→ The request
Starting at the line containing "You are a computer-use agent." and ending at the end of the listing, reproduce those lines with the click coordinates in the answers scaled by 2.5 and rounded to whole numbers, with halves rounded up. Omit the pictures.

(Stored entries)
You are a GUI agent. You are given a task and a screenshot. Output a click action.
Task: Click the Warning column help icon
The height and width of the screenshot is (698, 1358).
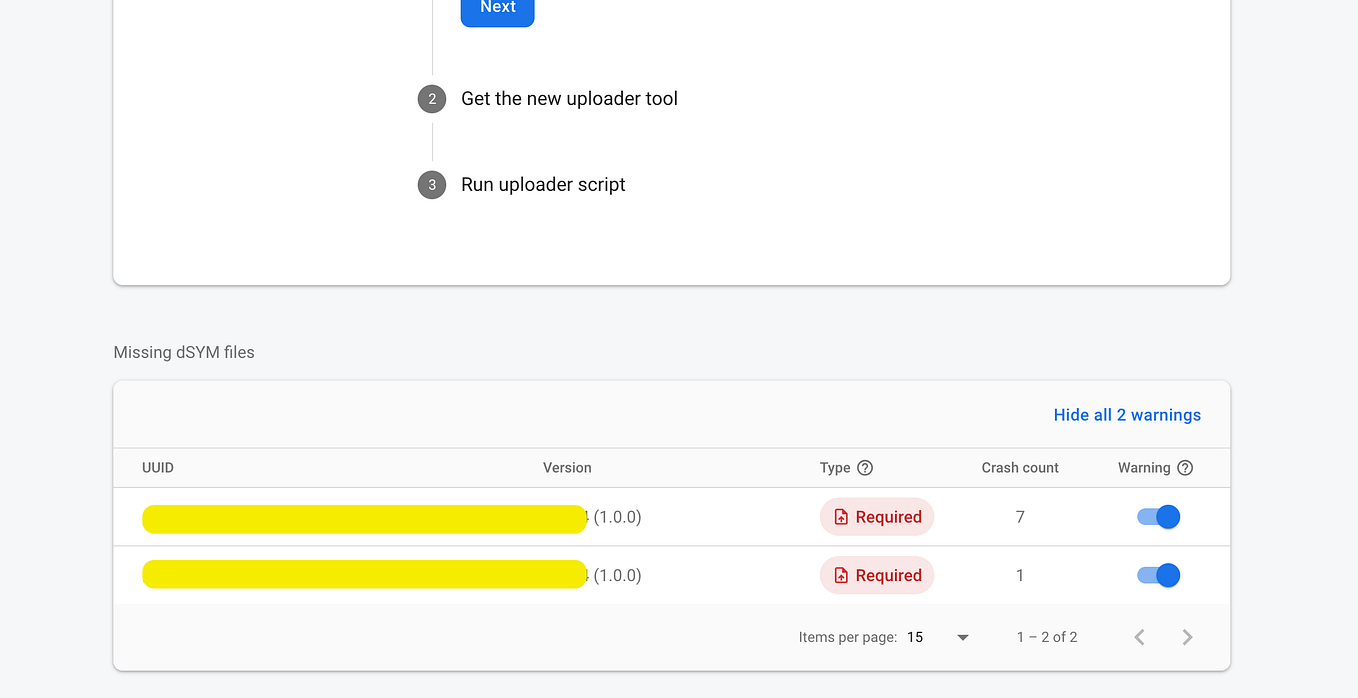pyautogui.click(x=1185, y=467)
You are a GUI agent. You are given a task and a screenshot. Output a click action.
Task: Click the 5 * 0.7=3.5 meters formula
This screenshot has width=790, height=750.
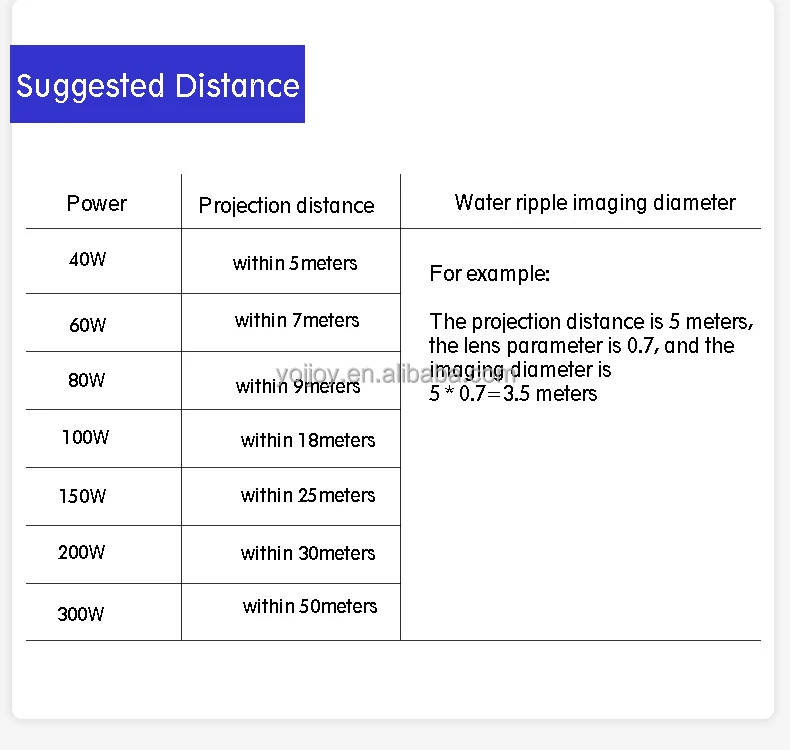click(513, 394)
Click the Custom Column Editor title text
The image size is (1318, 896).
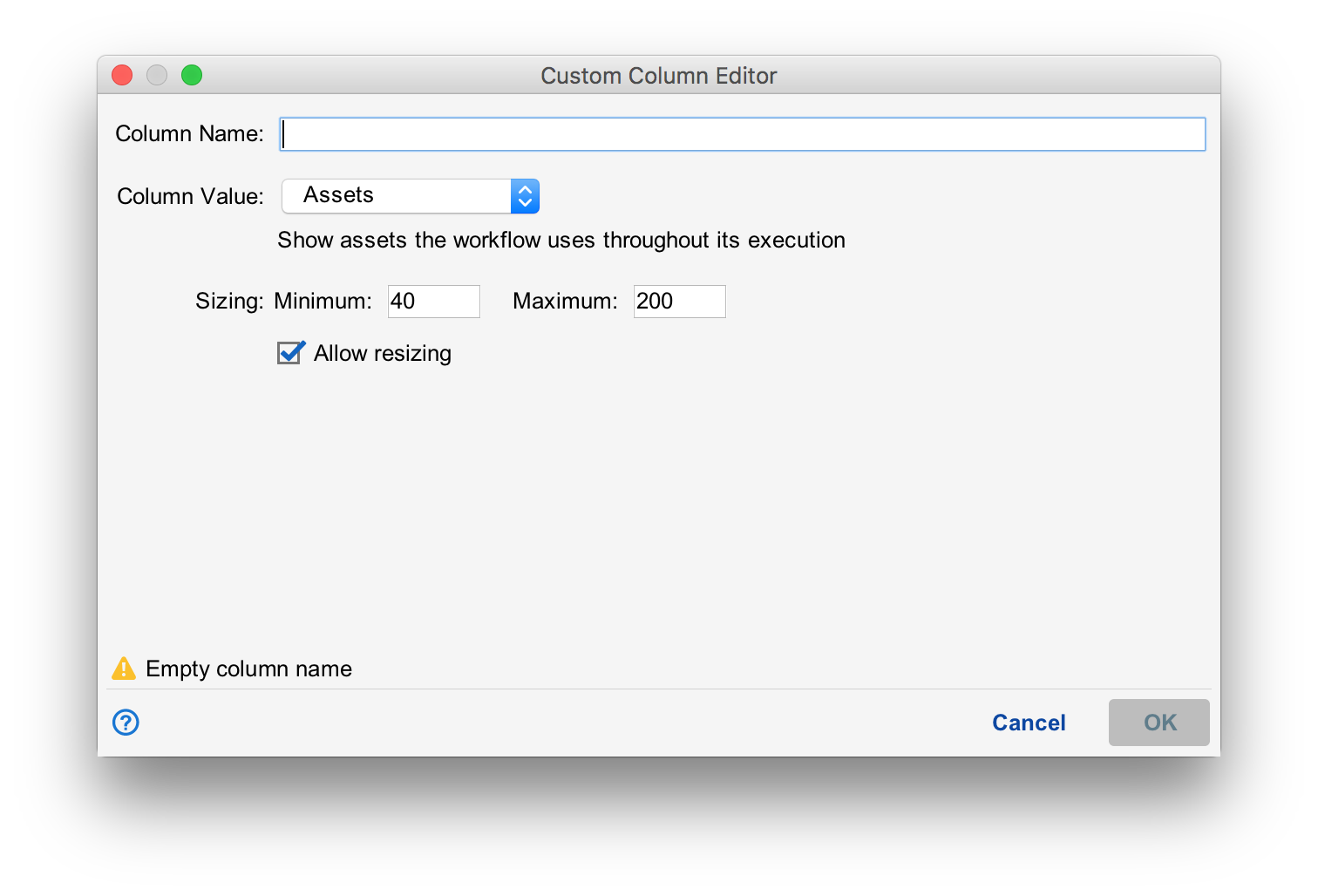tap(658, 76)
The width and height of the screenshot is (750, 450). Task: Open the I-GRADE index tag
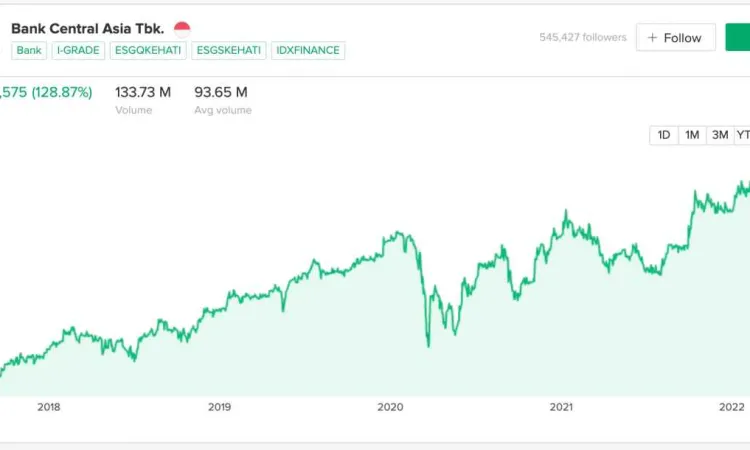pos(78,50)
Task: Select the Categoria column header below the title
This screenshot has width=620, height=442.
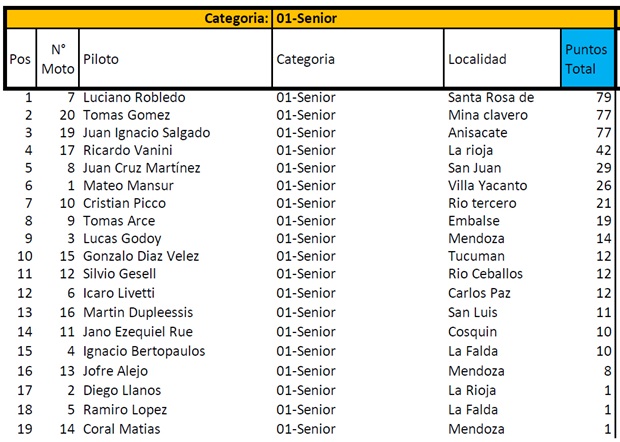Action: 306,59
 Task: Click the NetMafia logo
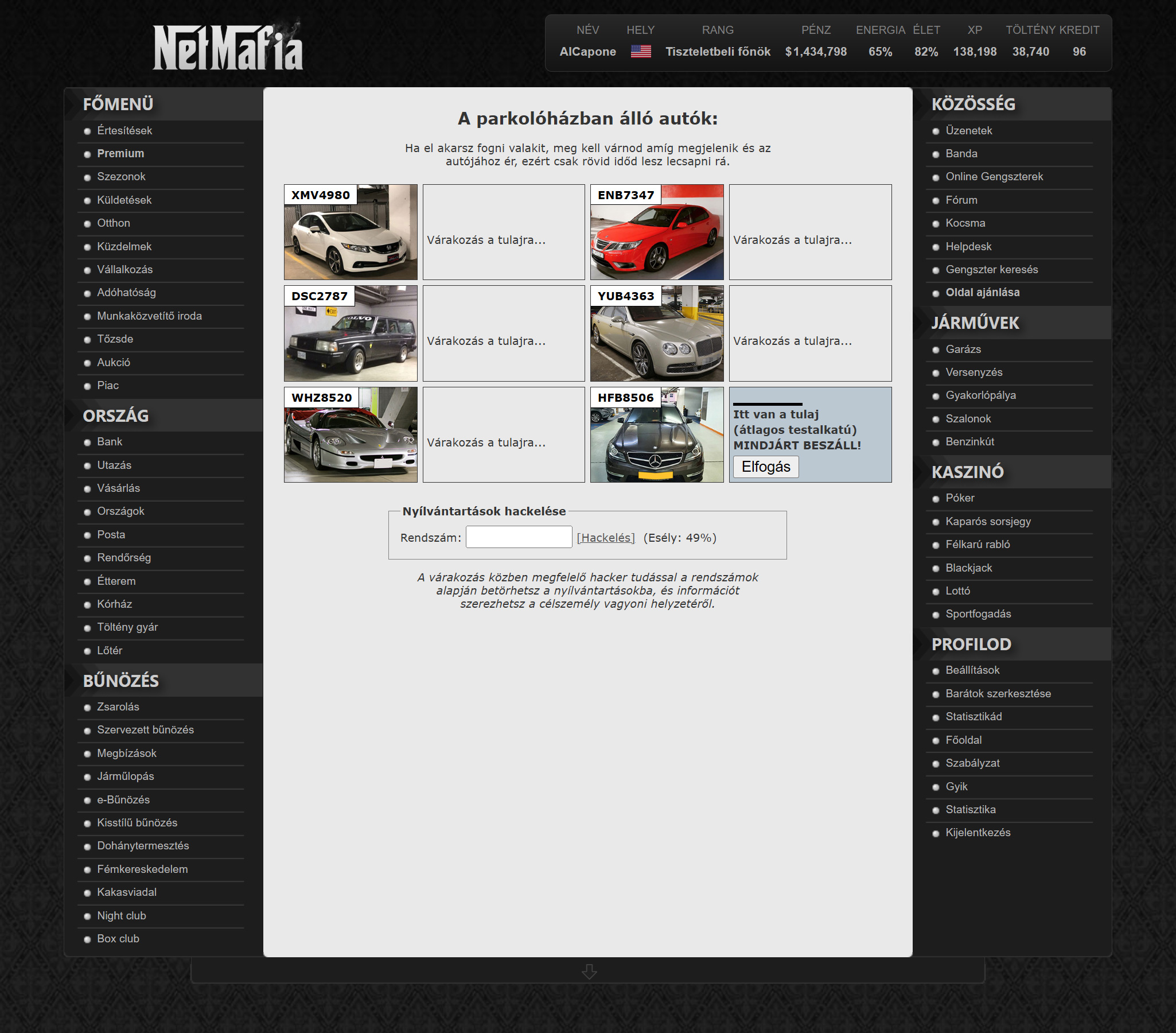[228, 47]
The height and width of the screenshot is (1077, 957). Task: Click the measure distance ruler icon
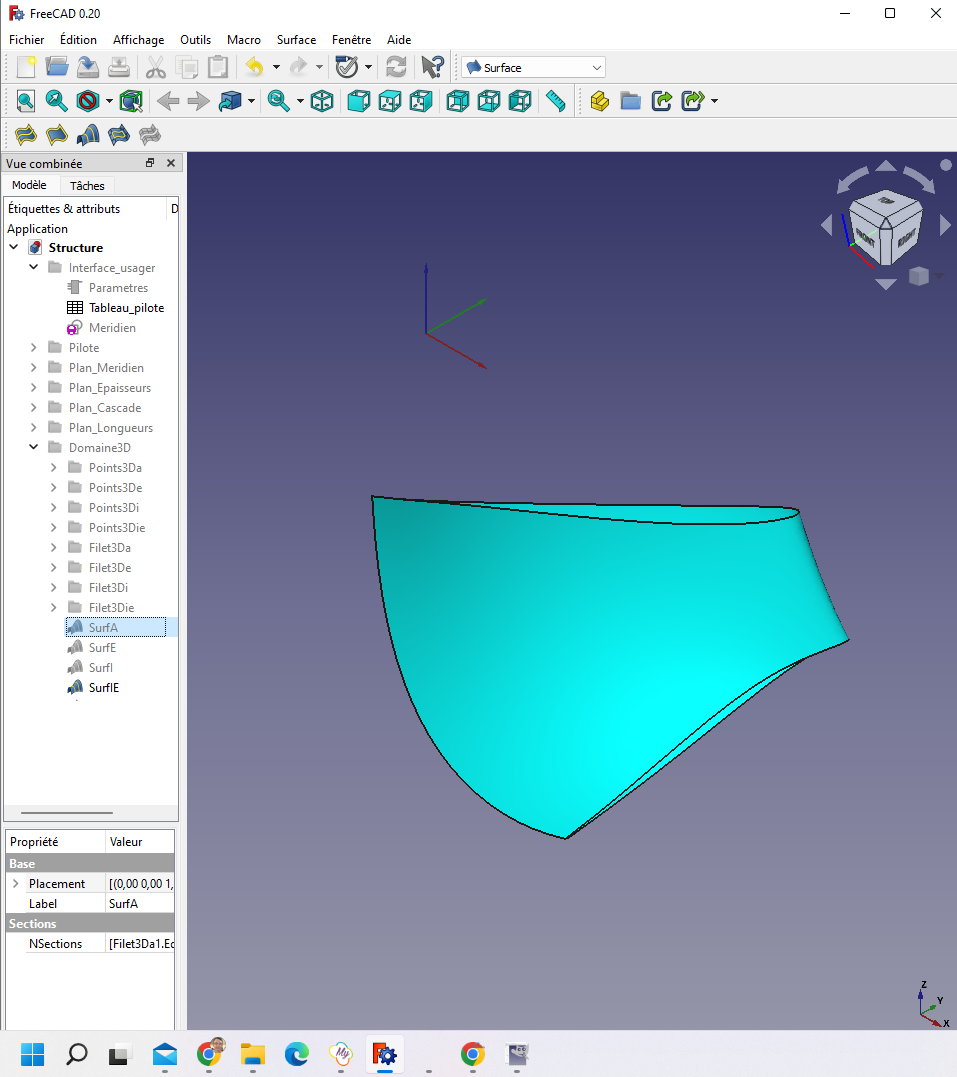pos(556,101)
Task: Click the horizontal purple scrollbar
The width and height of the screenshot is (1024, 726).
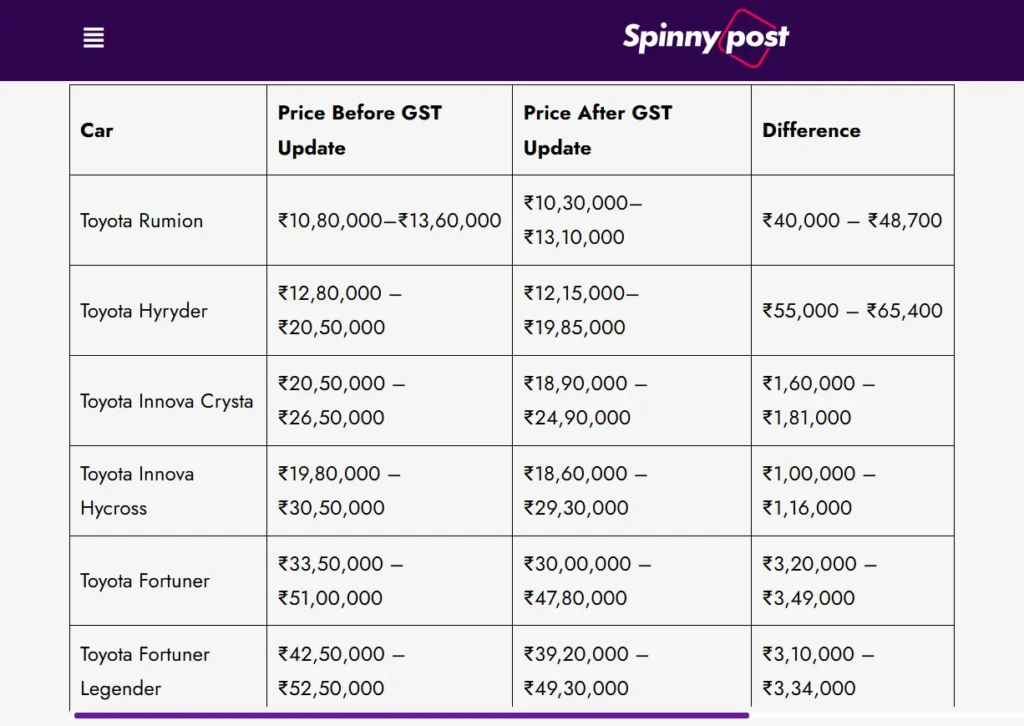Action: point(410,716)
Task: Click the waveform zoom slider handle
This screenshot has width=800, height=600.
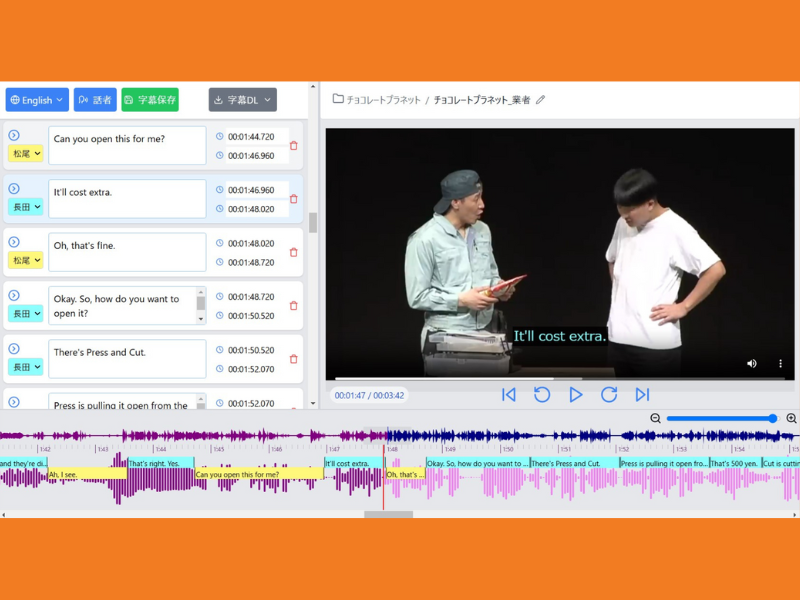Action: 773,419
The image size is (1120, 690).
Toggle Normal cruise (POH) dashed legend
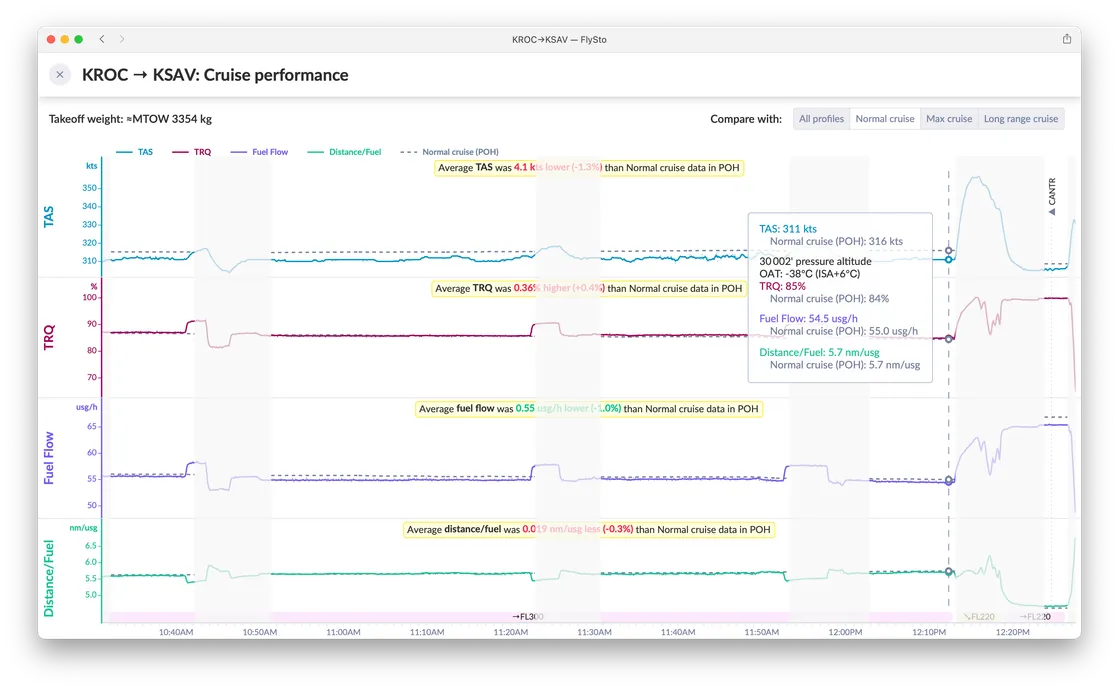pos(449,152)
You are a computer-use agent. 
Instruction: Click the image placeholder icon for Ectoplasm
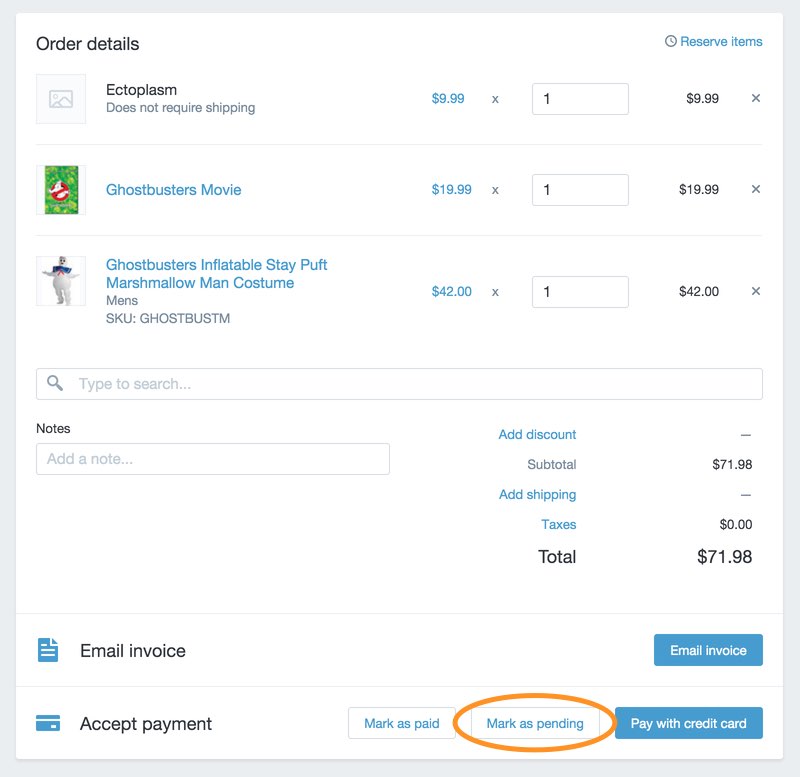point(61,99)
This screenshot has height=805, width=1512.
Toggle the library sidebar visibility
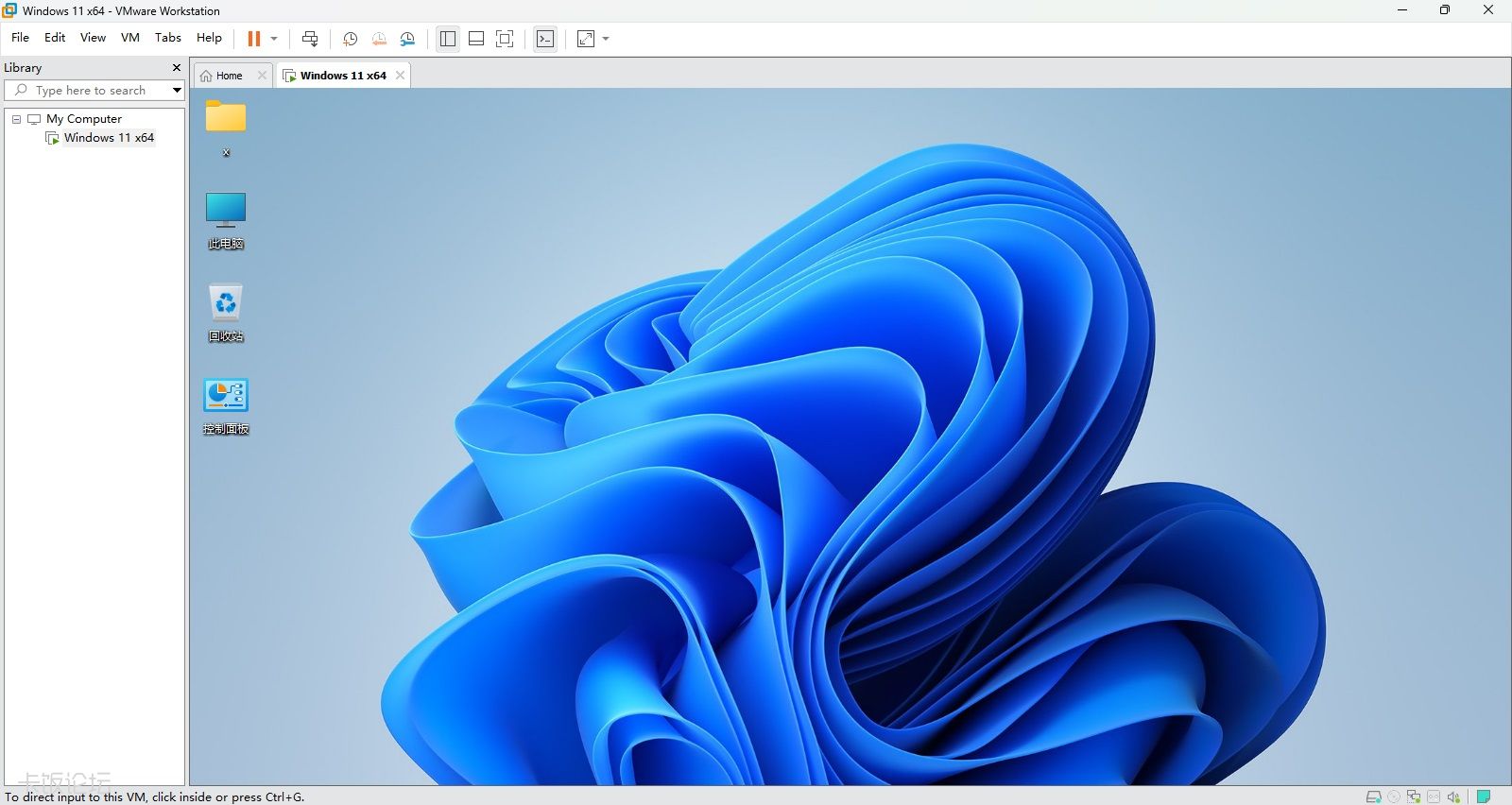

→ Answer for this exercise
You are a computer-use agent. 
Instruction: Click the image placeholder icon for Ectoplasm
point(153,248)
This screenshot has height=805, width=1512.
Toggle the library sidebar visibility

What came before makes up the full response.